Dynamic Speculative Decoding

Transformers🤗 offers two distinct methods to determine the schedule for adjusting the number of draft (assistant) tokens during inference. The straightforward method, based on Leviathan et al., uses a static value of the speculation lookahead and involves generating a constant number of candidate tokens at each speculative iteration. Alternatively, a heuristic-based approach adjusts the number of candidate tokens for the next iteration based on the acceptance rate of the current iteration. If all speculative tokens are correct, the number of candidate tokens increases; otherwise, it decreases.

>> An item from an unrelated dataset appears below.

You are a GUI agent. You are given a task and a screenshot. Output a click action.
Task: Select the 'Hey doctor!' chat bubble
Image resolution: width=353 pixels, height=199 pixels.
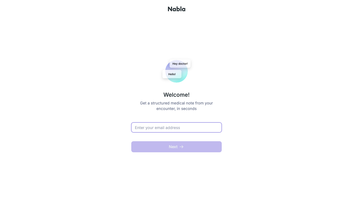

We anticipate that an enhanced optimization strategy for managing the number of generated draft tokens could squeeze out further latency reductions. For testing this thesis we utilize an oracle that determines the optimal speculation lookahead value for each speculative iteration. The oracle employs the draft model to autoregressively generate tokens until a discrepancy arises between the predicted tokens of the draft and target models. This process is repeated for each speculative iteration, ultimately identifying the optimal (maximum) number of draft tokens accepted per iteration. The draft/target token mismatch is identified using the rejection sampling algorithm, introduced by Leviathan et al., with zero temperature. This oracle realizes the full potential of speculative decoding by generating the maximum number of valid draft tokens at each step and minimizing the number of calls to both the draft and target models.

The left figure below illustrates the oracle and static speculation lookahead values across the speculative iterations of a code generation example from the MBPP dataset. A high variance in oracle speculation lookahead values (orange bars) is observed. The static speculation lookahead (blue bars), where the number of generated draft tokens is fixed to 5, performs 38 target forward passes and 192 draft forward passes, whereas the oracle speculation lookahead, performs only 27 target forward passes and 129 draft forward passes - a significant reduction. The right figure shows the oracle and static speculation lookahead across the entire Alpaca dataset.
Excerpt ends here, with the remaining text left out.